TEXT FOR ANALYSIS:
┌──

Donald Trump has insinuated that he’s going to make Mexico pay for his wall by charging a 20% import tax. This, folks, is a tariff, and as most conservatives and Federalists are aware, tariffs of this magnitude are invariably bad in the long term for Americans and many domestic businesses.
Let’s start with the humorous portion of this proposal: the opposition from the left. For those with a short memory, there have been other politicians in the recent past who have proposed this type of tariff system to raise funds for the national government, most notably Bernie Sanders. This is straight out of his playbook and is something that he would probably support if it weren’t framed as the payment method to close the borders. The fact that the left is protesting because it’s Trump who’s proposing it is indicative of the partisanship that’s rampant across the nation. If Trump pledged to raise taxes and fund Planned Parenthood completely, many leftists would complain simply because it would be their enemy making the pledge.
Now, onto the not-so-humorous parts. I’m not going to make the argument that tariffs of this sort end up having those costs transferred in whole or in part to American consumers. It’s obvious, so making the case is pointless. Those who don’t get it won’t get it. The arguments against this fact have been that Americans will now be more likely to choose Florida oranges over Mexican oranges, so “America First” wins! Unfortunately for those making this argument, that means that the wall wouldn’t get funded as a result. Any argument in favor of this proposal fails miserably when we dig a minuscule amount below the surface, so proponents are sticking with their top level arguments.
The not-so-obvious side-effect of such a tariff is that American companies that import from Mexico will also be affected. They will have to choose between getting their materials, products, and services from other sources or raising their prices to their consumers. According to the office of the U.S. Trade Representative, here is the breakdown of imports from Mexico:
- Mexico was the United States’ 3rd largest supplier of goods imports in 2015.
- U.S. goods imports from Mexico totaled $295 billion in 2015, up 0.2% ($667 million) from 2014, and up 73% from 2005. U.S. imports from Mexico are up 638% from 1993 (pre-NAFTA). U.S. imports from Mexico are up 638% from 1993 (pre-NAFTA).
- The top import categories (2-digit HS) in 2015 were: vehicles ($74 billion), electrical machinery ($63 billion), machinery ($49 billion), mineral fuels ($14 billion), and optical and medical instruments ($12 billion).
- U.S. imports of agricultural products from Mexico totaled $21 billion in 2015, our 2nd largest supplier of agricultural imports. Leading categories include: fresh vegetables ($4.8 billion), other fresh fruit ($4.3 billion), wine and beer ($2.7 billion), snack foods ($1.7 billion), and processed fruit & vegetables ($1.4 billion).
- U.S. imports of services from Mexico were an estimated $21.6 billion in 2015, 11.0% ($2.1 billion) more than 2014, and 50.0% greater than 2005 levels. It was up roughly 191% from 1993 (pre-NAFTA). Based on 2014, leading services imports from Mexico to the U.S. were in the travel, transportation, and technical and other services sectors.

└──

EXERCISE TASKS:
• 1. Would you output the passage of the tariff article from "- U.S. imports of services" to "other services sectors.", copied word for word?
• 2. Can you answer these questions from the tariff article?
(a) What import tax rate does the article say Donald Trump would charge?
(b) Which politician does the article name as having proposed this type of tariff system before?
(c) What did U.S. goods imports from Mexico total in 2015?
• 3. According to the tariff article, why does the argument that Americans will choose Florida oranges over Mexican oranges fail? Answer in one to three sentences.

GIVEN MATERIAL:
┌──

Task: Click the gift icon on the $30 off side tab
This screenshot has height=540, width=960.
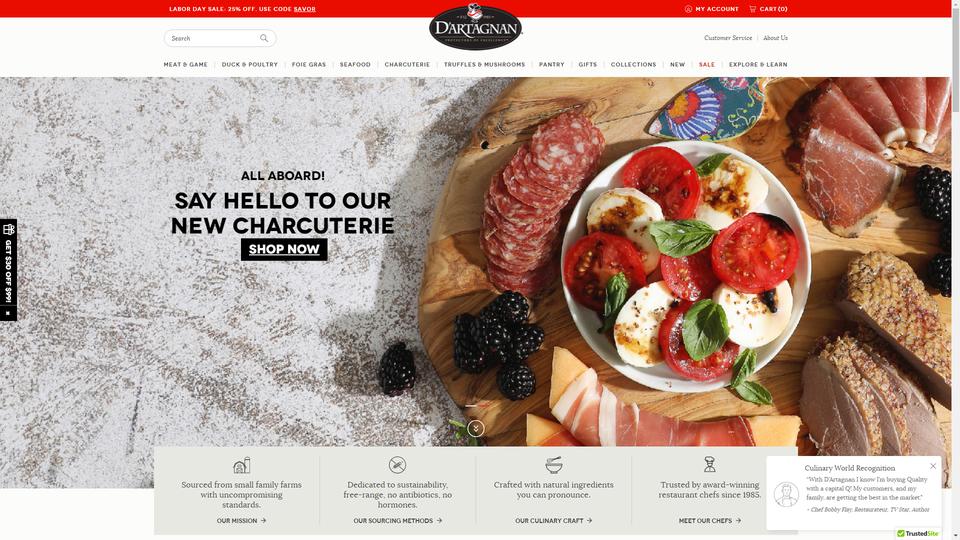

└──

ANSWERS FOR EACH ITEM:
• 1.
- U.S. imports of services from Mexico were an estimated $21.6 billion in 2015, 11.0% ($2.1 billion) more than 2014, and 50.0% greater than 2005 levels. It was up roughly 191% from 1993 (pre-NAFTA). Based on 2014, leading services imports from Mexico to the U.S. were in the travel, transportation, and technical and other services sectors.

• 2.
(a) 20%
(b) Bernie Sanders
(c) $295 billion

• 3. If Americans choose Florida oranges instead of Mexican oranges, the wall would not get funded as a result. That undercuts the tariff's stated purpose as the way to pay for the wall.